To develop the Compon project, I received the SSRC/Abe Fellowship from the Center for Global Partnership of the Japan Foundation for 2007. I started organizing the project at the annual conference of the International Network for Social Network Analysis (Vancouver, April 2006), where several colleagues skilled in network analysis agreed to join. Spreading from that point, country-case investigators in Compon currently include researchers representing 17 cases: China, Taiwan, South Korea, Japan, New Zealand, India, United States, Canada, Brazil, England, Netherlands, Germany, Sweden, Austria, Greece, Italy, and Russia, plus global level networks as a distinct “case.” Investigators come from sociology, political science, anthropology, and mathematics. The cases represent important variation in contextual factors: institutional (pluralistic/corporatistic; democratic, transitional and authoritarian), prosperity (developed/developing), “interest group” (business orientations; strength of civil society), social structural (institutionalized/anomic; atomized/networked/hierarchical) and cultural (relational/negotiated/rule-bound). Given the difficulties in finding funding and time to conduct the national survey, only a subset of the cases may reach completion. The Compon survey project will continue until at least 2010. The survey is modular, so researchers wishing to add new country cases are welcome to contact the organizer (broad001@umn.edu).
Compon held its first conference on January 25-28 at the University of Minnesota. In the public conference, 10 speakers discussing their existing comparative social scientific research on global environmental issues, with a focus on the science-policy interface. In the following workshop, 15 network experts and country case investigators discussed how to build on existing research and design the Compon survey. Conference presentations can be viewed at: http://igs.cla.umn.edu/research/conferences.html. The author is currently in Japan as a visiting researcher at Keio University working on the design of the Compon survey and on the implementation of the Japan case.
REFERENCES
Broadbent, Jeffrey. 1998. Environmental Politics in Japan: Networks of Power and
Protest. Cambridge: Cambridge University Press.
Kjaer, Anne Mette. 2004. Governance. Cambridge, UK: Polity Press Distributed in the
USA by Blackwell Pub.
Knoke, David, Franz Pappi, Jeffrey Broadbent, and Yutaka Tsujinaka. 1996. Comparing
Policy Networks: Labor Politics in the U.S., Germany and Japan. New York: Cambridge University Press.

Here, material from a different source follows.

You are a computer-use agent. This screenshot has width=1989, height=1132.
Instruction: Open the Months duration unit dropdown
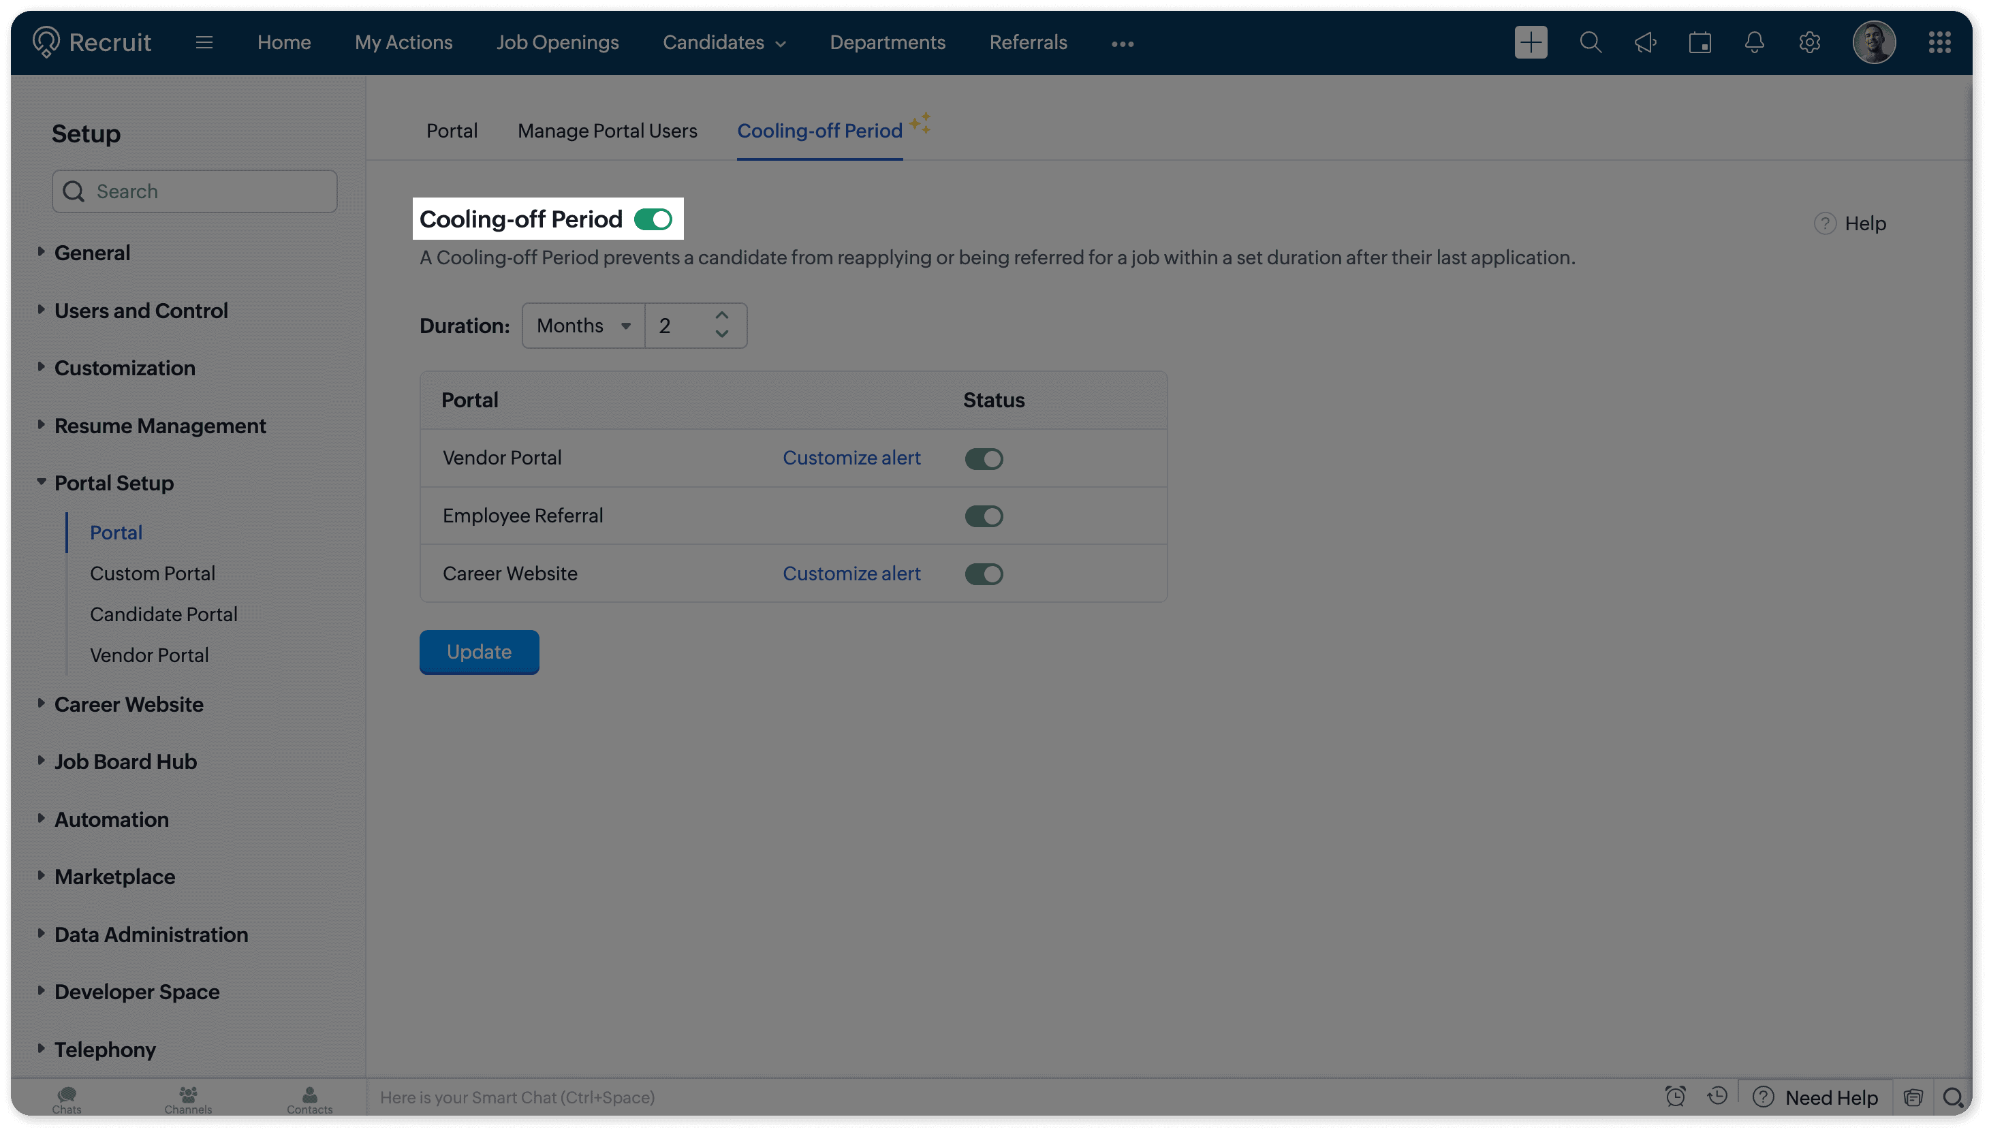pyautogui.click(x=583, y=326)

Laumann, Edward O. and David Knoke. 1987. The Organizational State. Madison:
University of Wisconsin Press.
Raab, Joerg and Patrick Kenis. 2007. "Taking Stock of Policy Networks: Do They
Matter?" In Handbook of Public Policy Analysis: Theory, Methods and Politics, edited by Fischer, Miller and Sidney.
*To avoid political debates about the issue of national status, the Compon project uses as the unit of analysis the terms “case,” “society” and “polity” instead of nation. In this light, the concept of state refers not necessarily to a “nation-state,” but more generically to the political institutions governing a society. The boundaries of the “society” are defined as coterminous with the limits of territory formally governed by the state. The “polity” consists of the organizations, agencies, associations, publics, powerful individuals, and other voices that have some effect upon the formation of policy measures (Tilly 1978).